# Extrait du document
==========
Le président : D’accord. Nous vous serions très reconnaissants de nous répondre par écrit très bientôt.

Père Thorson : Très bien.

Le président : Merci.

Le sénateur Arnot : Merci aux témoins. J’ai une question d’ordre général seulement pour clarifier quelques points que j’ai entendus.

Les Archives Deschâtelets-NDC sont des archives des Oblats. Vous avez aussi, si je comprends bien, une nouvelle province, OMI Lacombe, à l’intérieur de laquelle on trouve cinq provinces : St. Peter’s, Manitoba Corporation, St. Mary’s, Grandin et St. Paul. Est-ce exact?

Père Thorson : Oui, c’est exact. Notre-Dame-du-Cap découle d’une fusion. Ainsi, la province que représente le père Tardif est une fusion de deux provinces précédentes qui ont été restructurées principalement à cause de la diminution des effectifs. OMI Lacombe est une fusion des cinq provinces oblates que vous avez mentionnées, qui ont été restructurées en 2003 en raison de la diminution du nombre d’effectifs.

Le sénateur Arnot : Père Thorson, où vivez-vous? Où est votre foyer central? Est-il situé en Ontario?

Père Thorson : Oui, à Ottawa.

Le sénateur Arnot : Merci. Des 40 000 documents qui ont été fournis par les Oblats, 27 000 provenaient des Archives Deschâtelets-NDC. Depuis, vous avez numérisé 75 000 documents supplémentaires. Combien d’autres documents en possession des Oblats reste-t-il à numériser et donc à archiver? Savez-vous combien il y en a à l’heure actuelle?

Père Thorson : Merci de la question. Je peux dire, tout d’abord, que nous avons l’intention de mettre à la disposition du CNVR tous les documents en notre possession qui sont pertinents pour l’histoire des pensionnats. Je ne peux pas parler au nom des archives individuelles, qui possèdent et gèrent les documents. À mon avis, on ne peut qu’estimer le nombre de documents qu’il y a. Dans le cadre des travaux en cours, il faut notamment lire les documents des Oblats, ce qui signifie que le nombre de documents qui sera transféré au CNVR ne cesse d’augmenter. M. Meilleur voudra peut-être ajouter quelque chose à ce sujet.

M. Meilleur : Je peux ajouter quelques points. Si vous vous rappelez lors de votre rencontre de la semaine dernière avec le Musée royal de la Colombie-Britannique et le Saint Patrimoine, il a été question de la longueur linéaire des documents, certains d’entre eux étant liés aux pensionnats et d’autres non. Certains d’entre eux ne sont que de simples documents administratifs de la province où résidaient les Oblats. L’une des tâches de chacune des archives est de passer littéralement en revue chaque document pour déterminer s’il est lié à un pensionnat, s’il est d’ordre purement administratif ou s’il s’agit d’une lettre dans laquelle le provincial demande au destinataire s’il a passé de belles vacances estivales. Nous ne pouvons donc pas vous donner un chiffre exact.
==========
# Jeu de données

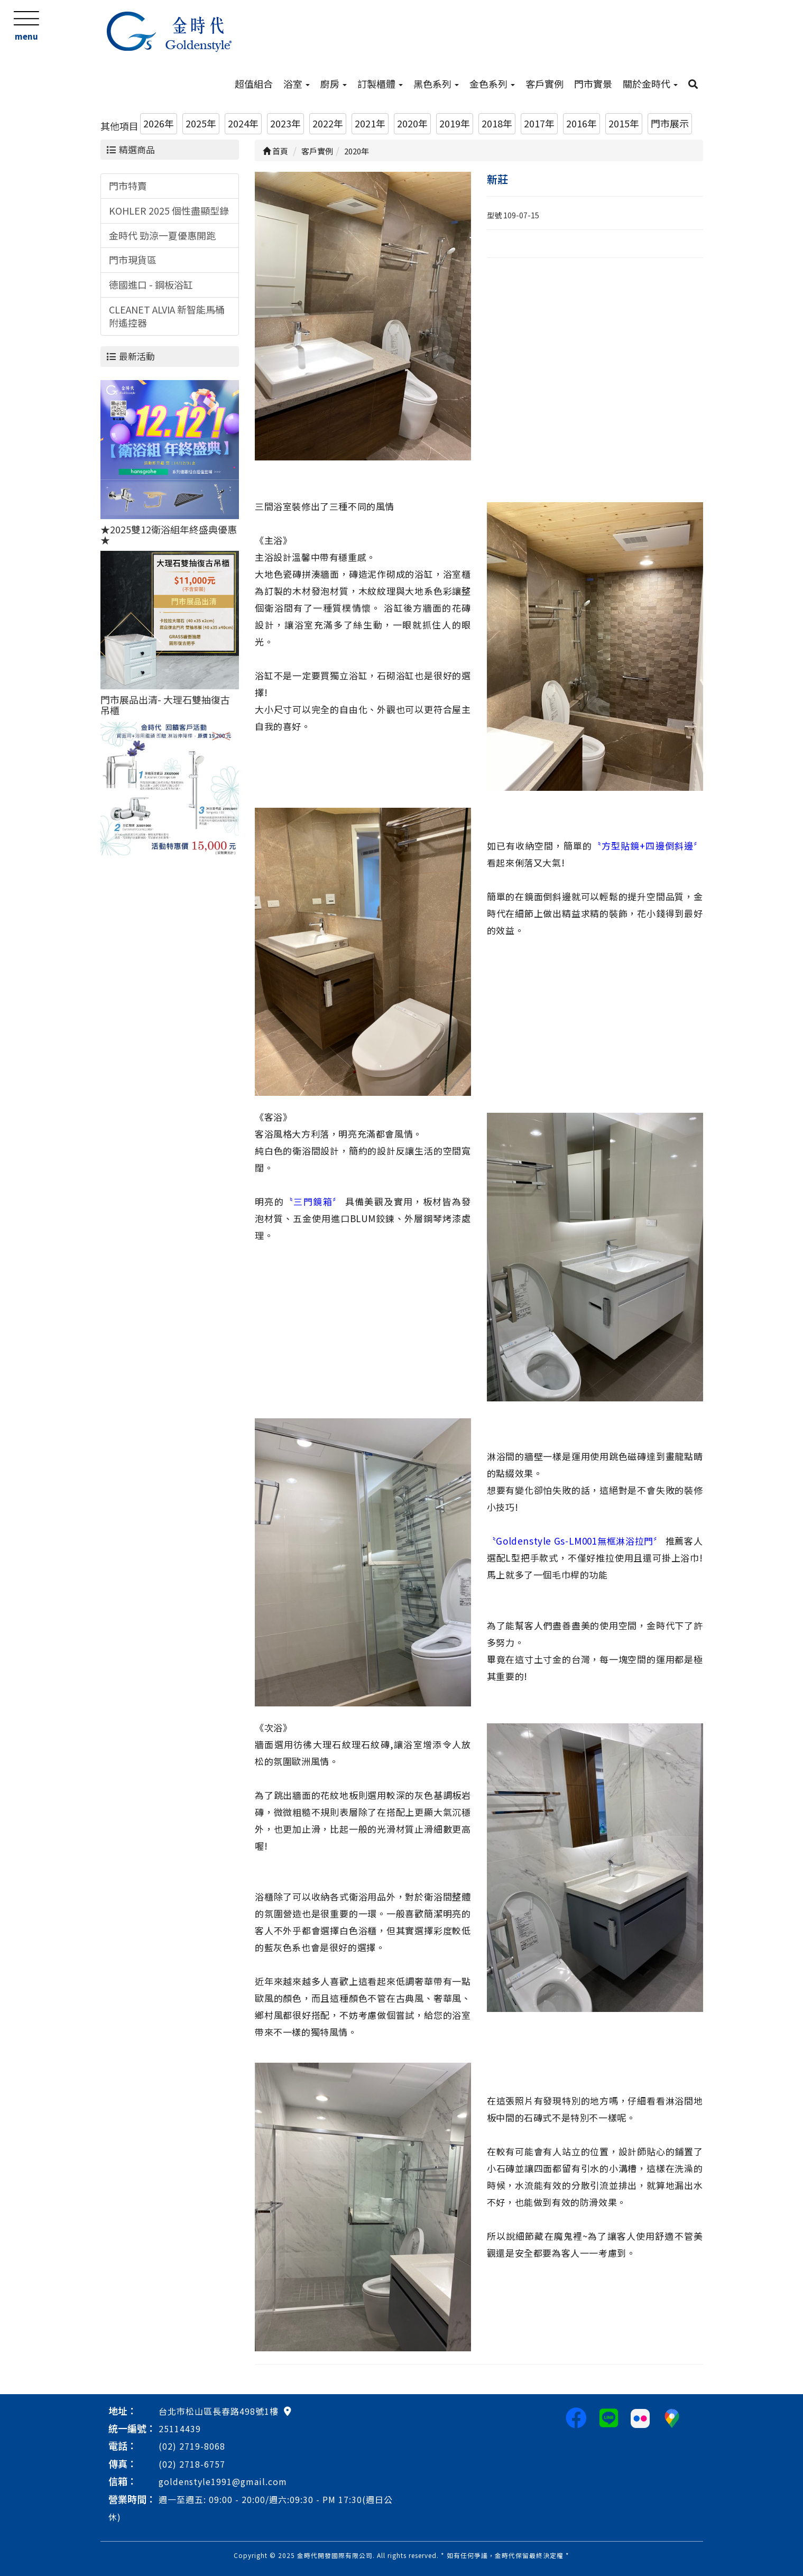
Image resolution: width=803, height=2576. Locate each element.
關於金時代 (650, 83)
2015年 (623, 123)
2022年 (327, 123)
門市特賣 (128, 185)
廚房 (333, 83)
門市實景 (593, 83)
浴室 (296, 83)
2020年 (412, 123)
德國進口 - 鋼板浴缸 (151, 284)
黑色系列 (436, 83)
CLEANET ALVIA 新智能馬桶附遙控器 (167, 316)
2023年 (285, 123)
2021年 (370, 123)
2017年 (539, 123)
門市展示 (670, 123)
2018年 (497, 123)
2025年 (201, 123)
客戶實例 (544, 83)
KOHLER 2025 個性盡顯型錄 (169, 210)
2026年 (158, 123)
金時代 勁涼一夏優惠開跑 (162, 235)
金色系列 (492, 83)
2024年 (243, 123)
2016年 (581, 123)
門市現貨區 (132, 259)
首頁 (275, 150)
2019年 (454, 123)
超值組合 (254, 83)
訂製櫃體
==========
# Consigne
Recopiez, dans l'extrait sur les archives des Oblats ci-dessus, tout ce qui va de « Le président : Merci. » jusqu'à « St. Paul. Est-ce exact? » inclusivement.

# La réponse
Le président : Merci.

Le sénateur Arnot : Merci aux témoins. J’ai une question d’ordre général seulement pour clarifier quelques points que j’ai entendus.

Les Archives Deschâtelets-NDC sont des archives des Oblats. Vous avez aussi, si je comprends bien, une nouvelle province, OMI Lacombe, à l’intérieur de laquelle on trouve cinq provinces : St. Peter’s, Manitoba Corporation, St. Mary’s, Grandin et St. Paul. Est-ce exact?